Start INPUT

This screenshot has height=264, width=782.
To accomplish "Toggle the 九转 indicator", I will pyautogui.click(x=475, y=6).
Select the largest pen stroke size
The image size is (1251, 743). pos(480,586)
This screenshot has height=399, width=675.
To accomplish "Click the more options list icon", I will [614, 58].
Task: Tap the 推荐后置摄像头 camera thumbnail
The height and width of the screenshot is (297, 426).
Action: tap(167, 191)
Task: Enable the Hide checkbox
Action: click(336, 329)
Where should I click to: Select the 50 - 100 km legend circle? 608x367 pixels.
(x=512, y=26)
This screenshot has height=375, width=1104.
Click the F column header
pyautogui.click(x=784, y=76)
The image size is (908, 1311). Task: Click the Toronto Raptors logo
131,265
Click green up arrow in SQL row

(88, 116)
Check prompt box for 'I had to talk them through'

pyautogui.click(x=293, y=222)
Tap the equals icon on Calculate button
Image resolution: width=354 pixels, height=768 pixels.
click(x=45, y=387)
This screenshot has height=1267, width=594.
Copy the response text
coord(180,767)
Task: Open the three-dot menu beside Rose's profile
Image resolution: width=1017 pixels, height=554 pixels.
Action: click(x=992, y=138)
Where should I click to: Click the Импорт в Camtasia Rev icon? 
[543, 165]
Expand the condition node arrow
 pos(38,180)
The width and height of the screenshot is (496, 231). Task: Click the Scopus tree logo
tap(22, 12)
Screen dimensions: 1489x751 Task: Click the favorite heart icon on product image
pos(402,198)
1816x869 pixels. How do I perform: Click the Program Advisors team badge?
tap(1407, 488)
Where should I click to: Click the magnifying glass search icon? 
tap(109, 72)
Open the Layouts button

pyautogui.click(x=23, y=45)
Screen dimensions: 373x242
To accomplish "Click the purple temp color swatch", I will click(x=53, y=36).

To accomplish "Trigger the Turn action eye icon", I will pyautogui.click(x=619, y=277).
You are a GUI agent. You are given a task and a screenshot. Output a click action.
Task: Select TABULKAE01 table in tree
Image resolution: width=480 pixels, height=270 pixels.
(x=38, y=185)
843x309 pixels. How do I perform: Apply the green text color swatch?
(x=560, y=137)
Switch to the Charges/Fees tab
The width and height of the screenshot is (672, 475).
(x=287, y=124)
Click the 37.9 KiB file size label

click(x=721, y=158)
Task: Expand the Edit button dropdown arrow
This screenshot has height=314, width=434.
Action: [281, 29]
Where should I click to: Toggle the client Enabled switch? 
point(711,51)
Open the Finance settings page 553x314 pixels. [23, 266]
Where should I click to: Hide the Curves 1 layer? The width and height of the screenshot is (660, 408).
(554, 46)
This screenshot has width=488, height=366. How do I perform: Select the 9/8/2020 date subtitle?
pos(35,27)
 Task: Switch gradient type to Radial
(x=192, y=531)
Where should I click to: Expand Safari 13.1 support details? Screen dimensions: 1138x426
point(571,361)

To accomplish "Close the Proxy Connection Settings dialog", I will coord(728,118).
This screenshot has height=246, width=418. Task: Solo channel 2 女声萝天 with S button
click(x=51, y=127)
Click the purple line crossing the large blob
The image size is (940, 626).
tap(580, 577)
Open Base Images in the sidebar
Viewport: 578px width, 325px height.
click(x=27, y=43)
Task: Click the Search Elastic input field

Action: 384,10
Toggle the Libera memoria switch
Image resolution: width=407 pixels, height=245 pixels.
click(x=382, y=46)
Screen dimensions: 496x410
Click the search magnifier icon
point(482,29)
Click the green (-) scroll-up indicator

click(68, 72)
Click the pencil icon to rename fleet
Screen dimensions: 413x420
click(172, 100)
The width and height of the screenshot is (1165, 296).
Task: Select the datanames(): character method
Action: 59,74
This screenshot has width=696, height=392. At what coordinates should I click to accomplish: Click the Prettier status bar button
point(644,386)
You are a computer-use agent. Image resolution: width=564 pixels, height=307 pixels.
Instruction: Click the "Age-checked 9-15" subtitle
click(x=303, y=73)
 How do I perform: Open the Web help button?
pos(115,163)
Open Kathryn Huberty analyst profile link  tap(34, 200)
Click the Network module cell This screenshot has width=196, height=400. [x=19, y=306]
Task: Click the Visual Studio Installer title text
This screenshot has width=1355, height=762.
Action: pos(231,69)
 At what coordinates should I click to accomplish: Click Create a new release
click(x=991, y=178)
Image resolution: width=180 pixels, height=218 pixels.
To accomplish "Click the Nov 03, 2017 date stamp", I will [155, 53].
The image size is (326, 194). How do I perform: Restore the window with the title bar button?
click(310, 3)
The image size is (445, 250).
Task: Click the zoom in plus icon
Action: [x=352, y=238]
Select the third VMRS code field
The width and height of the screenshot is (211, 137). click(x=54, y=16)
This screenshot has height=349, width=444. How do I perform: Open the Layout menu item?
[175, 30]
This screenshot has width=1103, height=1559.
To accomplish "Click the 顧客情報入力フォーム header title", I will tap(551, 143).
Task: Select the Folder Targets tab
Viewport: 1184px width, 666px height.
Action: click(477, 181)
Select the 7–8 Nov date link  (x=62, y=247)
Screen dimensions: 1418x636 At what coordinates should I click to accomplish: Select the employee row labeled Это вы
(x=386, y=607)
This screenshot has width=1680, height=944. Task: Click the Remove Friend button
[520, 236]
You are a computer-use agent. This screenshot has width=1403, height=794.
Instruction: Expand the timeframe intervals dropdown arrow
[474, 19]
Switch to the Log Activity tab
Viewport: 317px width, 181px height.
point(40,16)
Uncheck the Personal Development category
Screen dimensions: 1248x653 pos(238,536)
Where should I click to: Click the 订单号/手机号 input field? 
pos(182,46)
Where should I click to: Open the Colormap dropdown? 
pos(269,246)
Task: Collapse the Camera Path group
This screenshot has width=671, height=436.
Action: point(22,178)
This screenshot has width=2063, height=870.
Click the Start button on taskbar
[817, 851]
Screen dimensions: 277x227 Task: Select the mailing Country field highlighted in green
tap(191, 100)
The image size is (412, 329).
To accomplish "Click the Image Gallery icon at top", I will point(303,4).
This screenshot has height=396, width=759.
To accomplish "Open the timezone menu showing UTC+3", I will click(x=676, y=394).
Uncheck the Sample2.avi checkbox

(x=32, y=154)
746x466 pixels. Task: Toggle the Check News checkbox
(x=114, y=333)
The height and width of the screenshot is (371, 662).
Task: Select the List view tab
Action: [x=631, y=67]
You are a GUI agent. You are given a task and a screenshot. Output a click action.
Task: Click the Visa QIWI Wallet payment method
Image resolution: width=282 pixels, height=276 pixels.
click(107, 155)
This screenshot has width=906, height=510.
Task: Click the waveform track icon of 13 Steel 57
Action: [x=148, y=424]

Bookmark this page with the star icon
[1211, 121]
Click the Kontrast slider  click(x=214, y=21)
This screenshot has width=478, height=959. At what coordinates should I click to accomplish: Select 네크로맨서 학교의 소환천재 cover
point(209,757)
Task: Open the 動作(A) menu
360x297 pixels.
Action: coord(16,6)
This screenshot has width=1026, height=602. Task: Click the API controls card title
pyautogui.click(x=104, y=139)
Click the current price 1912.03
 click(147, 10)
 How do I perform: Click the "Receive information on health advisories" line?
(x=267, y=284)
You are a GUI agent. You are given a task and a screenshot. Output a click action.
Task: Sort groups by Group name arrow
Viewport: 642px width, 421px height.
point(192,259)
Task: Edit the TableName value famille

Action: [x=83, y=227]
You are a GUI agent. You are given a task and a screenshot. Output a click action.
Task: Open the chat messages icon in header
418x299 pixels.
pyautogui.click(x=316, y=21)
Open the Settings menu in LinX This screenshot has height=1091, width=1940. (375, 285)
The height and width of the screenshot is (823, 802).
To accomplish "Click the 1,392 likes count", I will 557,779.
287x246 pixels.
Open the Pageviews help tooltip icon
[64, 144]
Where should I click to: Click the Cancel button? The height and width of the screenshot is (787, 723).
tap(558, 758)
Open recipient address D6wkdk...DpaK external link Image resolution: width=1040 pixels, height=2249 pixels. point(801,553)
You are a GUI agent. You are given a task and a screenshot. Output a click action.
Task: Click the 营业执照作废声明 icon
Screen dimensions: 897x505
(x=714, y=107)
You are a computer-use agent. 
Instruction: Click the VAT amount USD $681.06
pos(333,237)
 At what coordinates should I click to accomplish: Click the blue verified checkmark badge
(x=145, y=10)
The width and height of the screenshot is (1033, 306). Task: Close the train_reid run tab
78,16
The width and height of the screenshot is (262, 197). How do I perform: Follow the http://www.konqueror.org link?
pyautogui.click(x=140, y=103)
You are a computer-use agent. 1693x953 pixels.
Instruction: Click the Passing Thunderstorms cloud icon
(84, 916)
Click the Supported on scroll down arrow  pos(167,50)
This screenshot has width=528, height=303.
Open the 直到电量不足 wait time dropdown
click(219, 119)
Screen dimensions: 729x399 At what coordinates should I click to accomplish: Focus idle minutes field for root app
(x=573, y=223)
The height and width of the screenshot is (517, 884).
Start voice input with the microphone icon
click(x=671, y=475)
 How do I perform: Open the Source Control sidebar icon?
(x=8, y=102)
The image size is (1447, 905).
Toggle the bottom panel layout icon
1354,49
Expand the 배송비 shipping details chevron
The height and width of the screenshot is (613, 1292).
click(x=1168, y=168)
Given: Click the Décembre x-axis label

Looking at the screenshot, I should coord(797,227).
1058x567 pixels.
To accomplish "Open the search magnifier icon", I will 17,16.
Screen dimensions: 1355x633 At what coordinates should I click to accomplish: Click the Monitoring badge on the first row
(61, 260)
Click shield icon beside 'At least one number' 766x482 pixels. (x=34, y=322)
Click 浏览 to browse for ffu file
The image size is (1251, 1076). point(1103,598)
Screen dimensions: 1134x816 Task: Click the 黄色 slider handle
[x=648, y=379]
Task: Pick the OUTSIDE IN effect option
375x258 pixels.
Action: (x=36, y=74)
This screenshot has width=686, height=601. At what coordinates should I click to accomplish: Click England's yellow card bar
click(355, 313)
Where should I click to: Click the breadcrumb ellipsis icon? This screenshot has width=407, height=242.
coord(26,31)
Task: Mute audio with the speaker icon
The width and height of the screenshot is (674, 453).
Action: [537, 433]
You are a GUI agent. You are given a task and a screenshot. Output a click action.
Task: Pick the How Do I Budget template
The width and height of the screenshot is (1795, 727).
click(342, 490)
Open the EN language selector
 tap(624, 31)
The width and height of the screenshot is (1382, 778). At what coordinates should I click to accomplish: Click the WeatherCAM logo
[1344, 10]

End INPUT

**EXERCISE PROMPT:** List every line of the items above that contains the string "Hide".

**FINAL ANSWER:**
Task: Enable the Hide checkbox
Where should I click to: Hide the Curves 1 layer? The width and height of the screenshot is (660, 408).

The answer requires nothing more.